Sample Questions to Gather Preliminary information for Investigating a Potential Data Loss Situation With Coherence Product. (Doc ID 2883437.1)

Last updated on JULY 25, 2022

Applies to:

Oracle Coherence - Version and later
Information in this document applies to any platform.


 In order to investigate further and fit suitable reasoning following questions are outstanding :

1) What is the cluster topology in this environment as compared with the other environment dealt in the previous SR ( How many nodes ? How many JVM members and How they are distributed across the nodes ?)

2) The above will point to the sufficiency of the Restore and Recovery Quorums for the environment being dealt in this SR.

3) Also do you have a Cluster quorum configured apart from the Restore and Recovery Quorums ?

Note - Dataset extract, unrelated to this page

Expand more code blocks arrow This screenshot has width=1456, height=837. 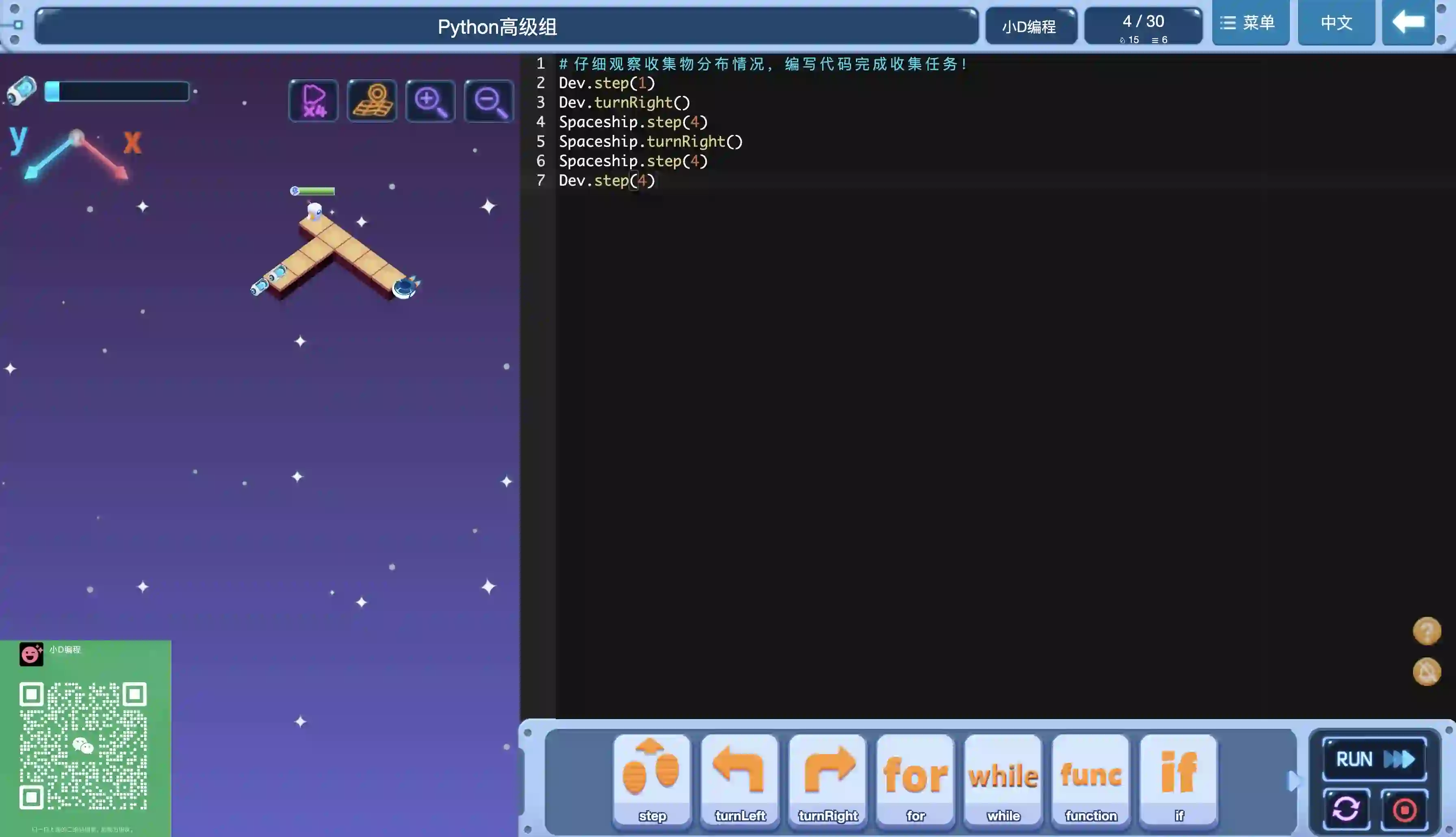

4) How are you determining that a data loss happened (what mechanism is being used to ascertain the same whether COHQL client or some other means) ?

5) What was the status HA report of the different members on the JMX console at the time of the reported data loss issue ?

6) Did your team happened to observe any orphaned partitions reported at incident time ?

7) What is the backup partition count if any explicitly configured in your environment ?

8) Do you have substantiating information to determine why node eviction(s) are happening in your environment ?

9) After the restart due to the OS patching which partitions were subject to recovery and whether the persistent partitions were stored on a centrally accessible NAS and what was the status of that NAS both at time of incident and at recovery time ?

10) Do you have any explicit process which determines persistent data lifecycle ?

11) Do you have any documented (snap) capturing the last good status where the partition ownership to member identity mapping is available ?

12) What was the coherence cache size and size of data in DB before , during and after the time of the reported incident ?

13) What was the status of the DB at the incident time (whether it was running and accepting fresh data during the time the coherence incident occurred) ?